*** The records Section Begins ***
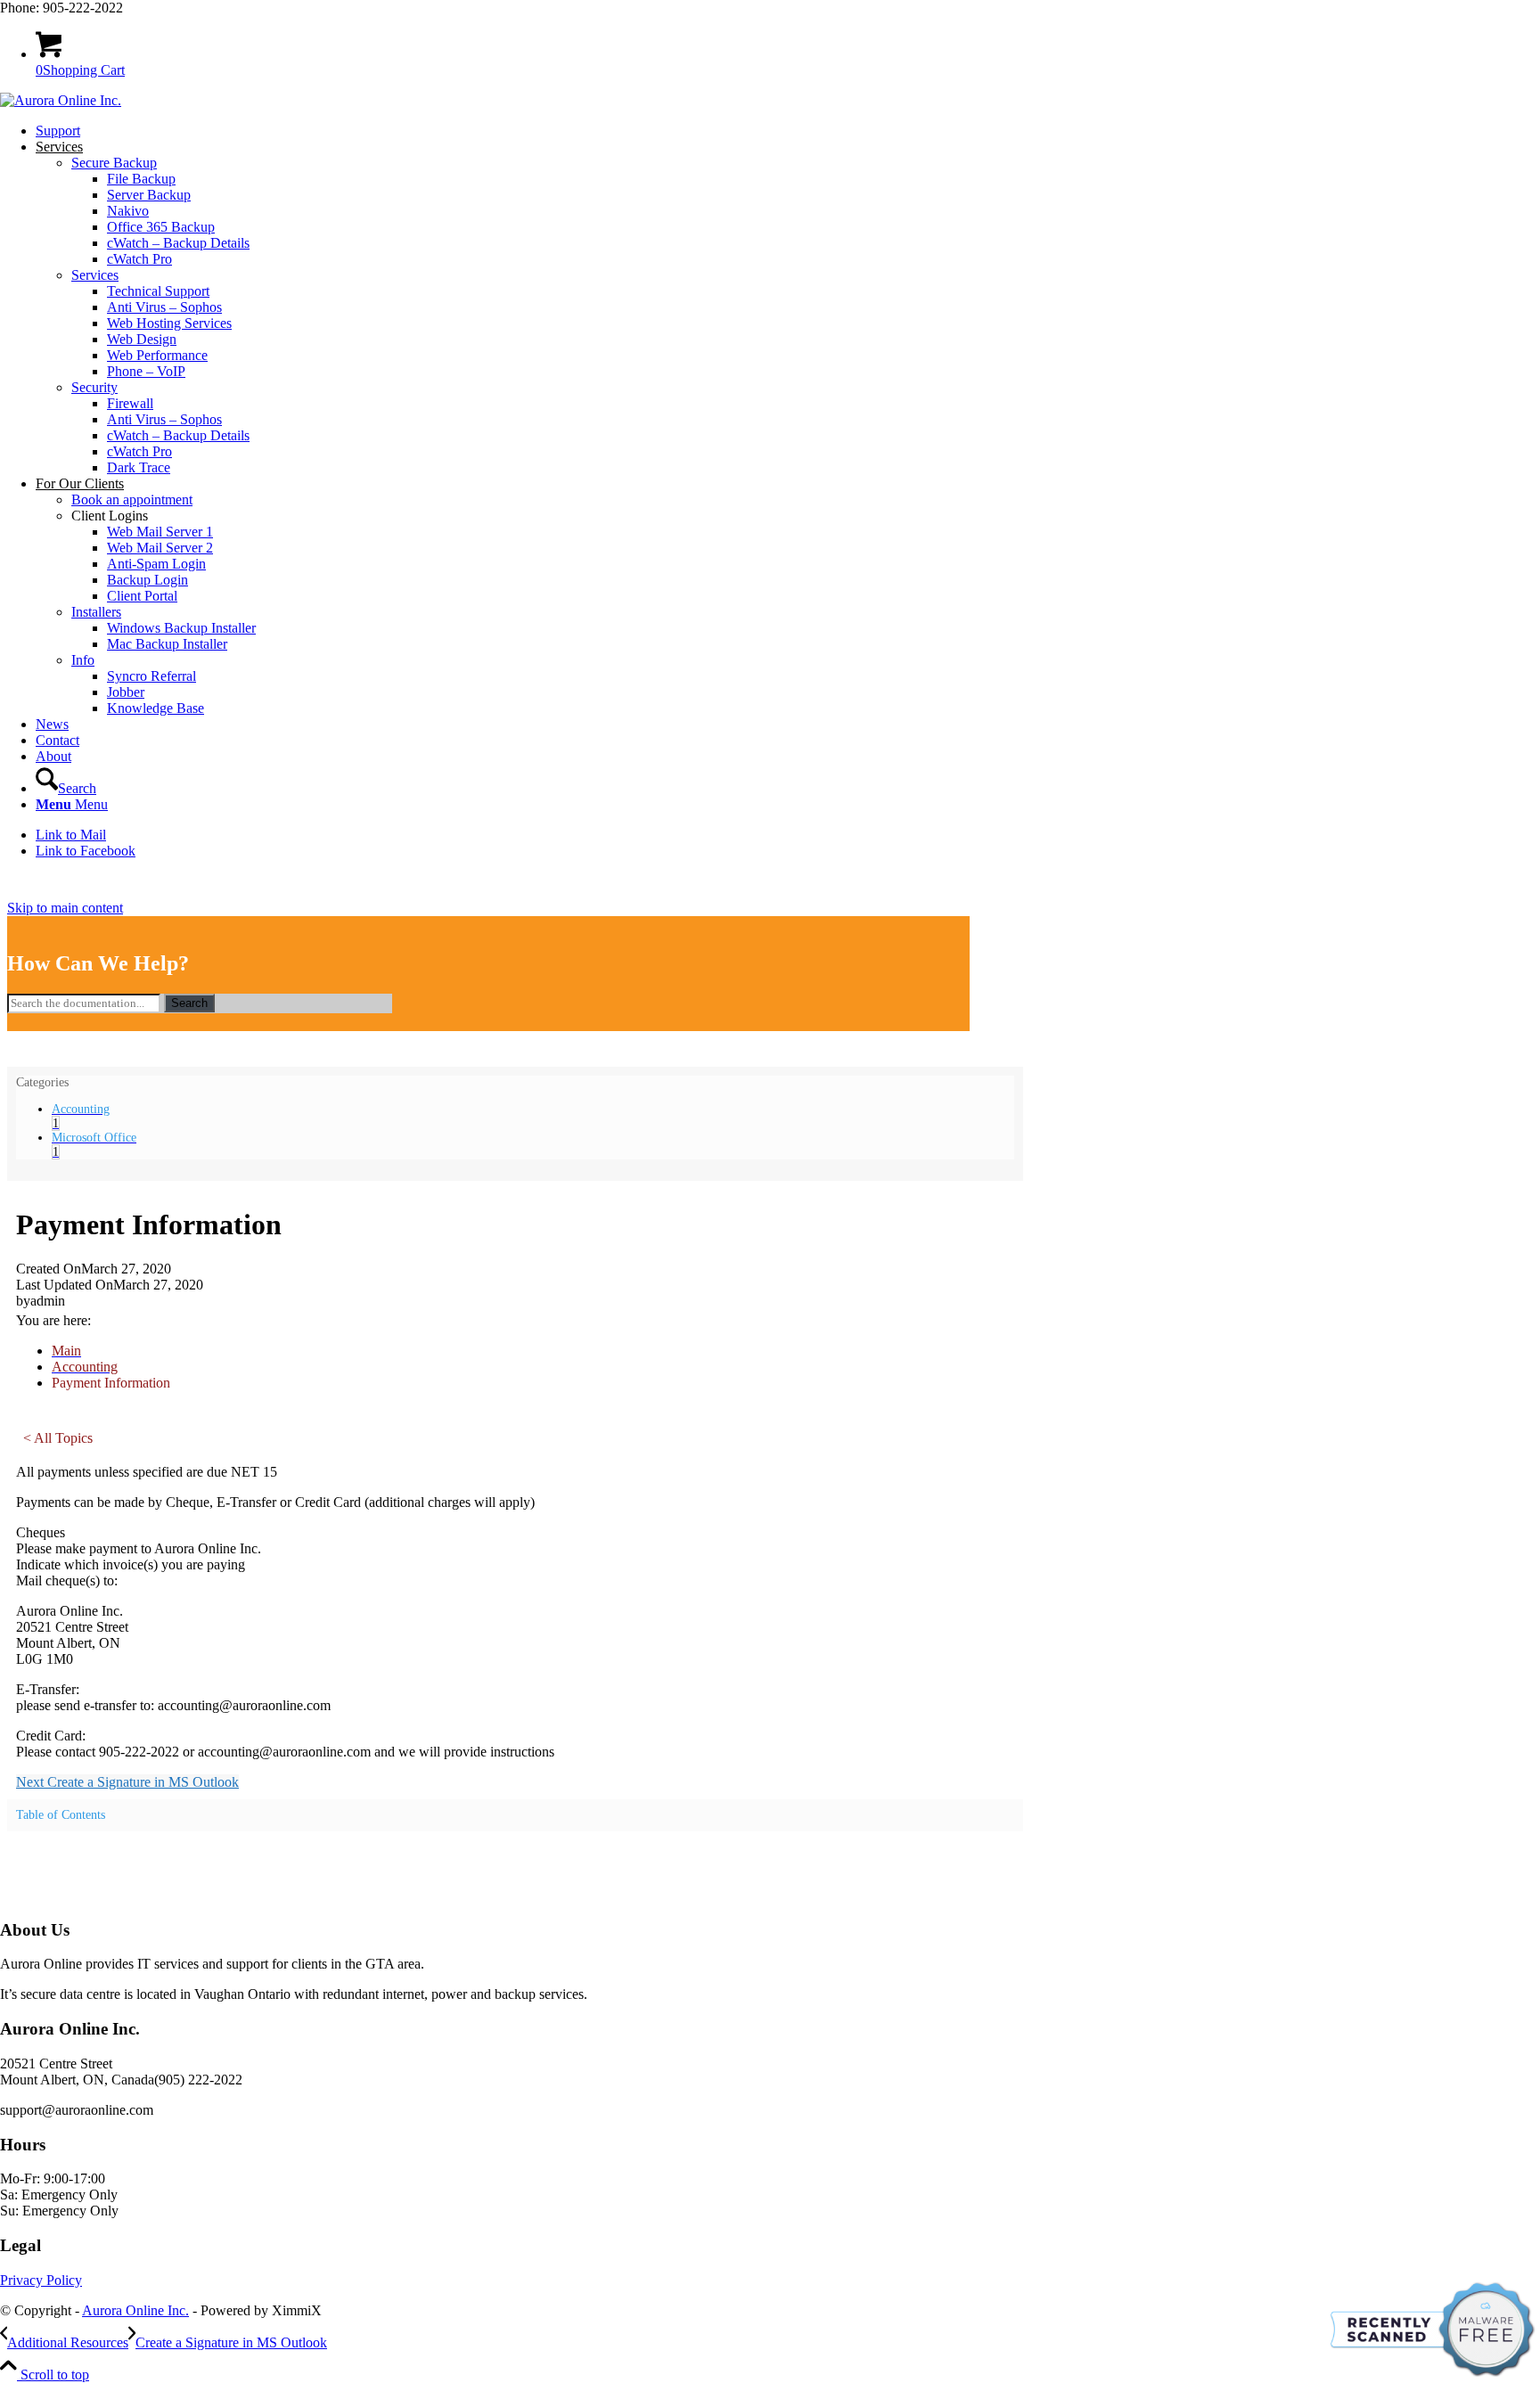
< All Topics (58, 1437)
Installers (96, 611)
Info (82, 659)
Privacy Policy (41, 2280)
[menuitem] (788, 131)
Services (95, 275)
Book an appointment (131, 499)
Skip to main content (65, 907)
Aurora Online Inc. (135, 2310)
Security (94, 387)
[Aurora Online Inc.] (60, 100)
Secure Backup (114, 162)
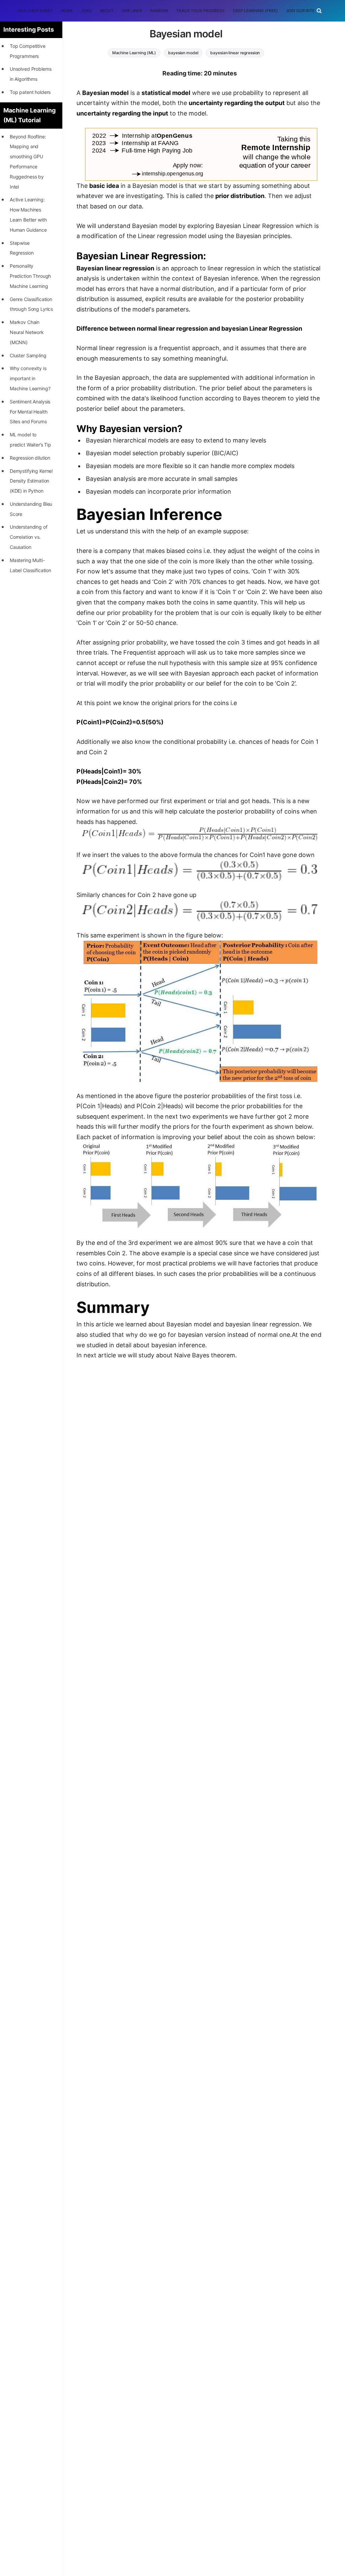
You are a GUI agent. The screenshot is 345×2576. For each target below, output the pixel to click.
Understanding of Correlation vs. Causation (29, 537)
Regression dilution (30, 458)
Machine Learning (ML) (134, 52)
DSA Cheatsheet (35, 10)
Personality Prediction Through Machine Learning (30, 276)
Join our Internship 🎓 (311, 10)
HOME (67, 10)
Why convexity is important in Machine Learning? (30, 378)
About (107, 10)
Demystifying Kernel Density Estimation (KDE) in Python (31, 481)
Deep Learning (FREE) (255, 10)
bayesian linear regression (235, 52)
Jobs (86, 10)
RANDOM (159, 10)
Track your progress (200, 10)
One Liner (132, 10)
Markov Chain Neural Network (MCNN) (27, 332)
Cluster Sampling (28, 355)
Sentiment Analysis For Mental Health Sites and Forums (30, 412)
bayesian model (183, 52)
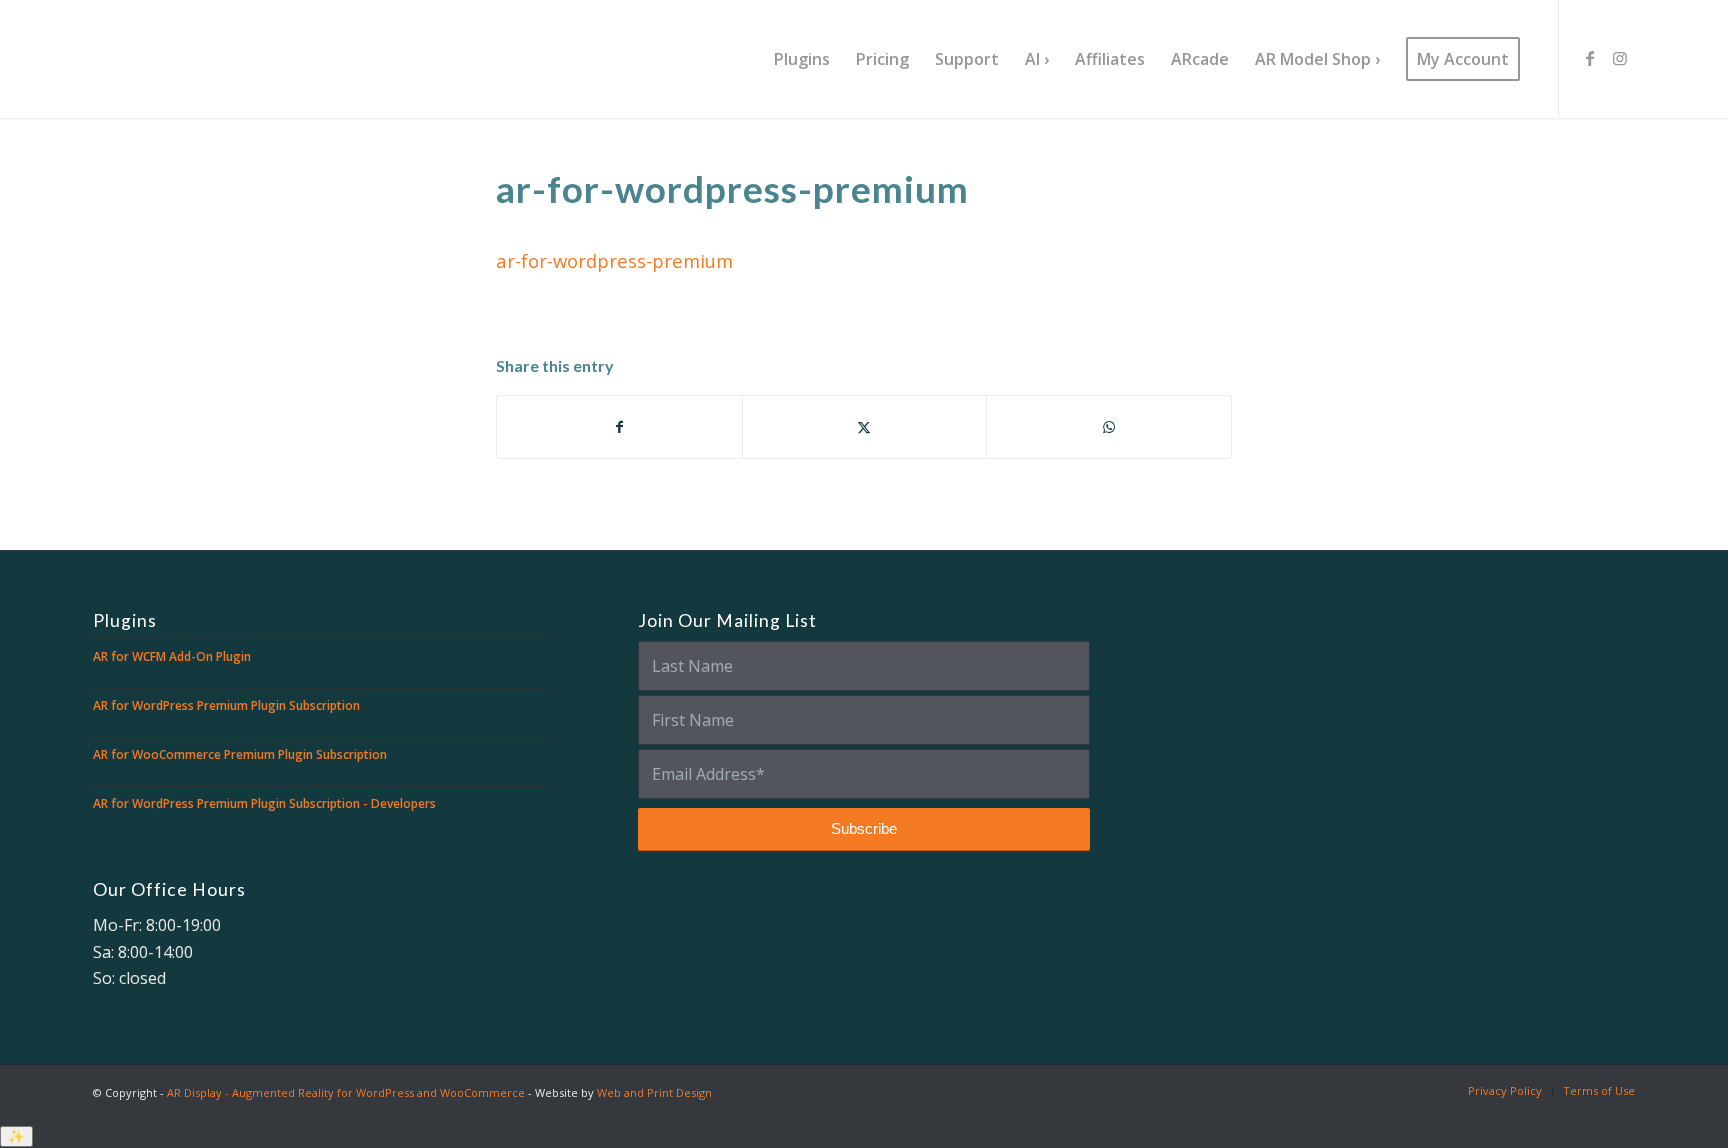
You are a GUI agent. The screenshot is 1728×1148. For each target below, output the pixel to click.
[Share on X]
*** The records Section Ends ***
--- What is needed ---
Look through the entries and find each line that has the string "Aurora". Copy those lines.

--- Answer for the task ---
Aurora Online Inc. (135, 2310)
[Aurora Online Inc.] (60, 100)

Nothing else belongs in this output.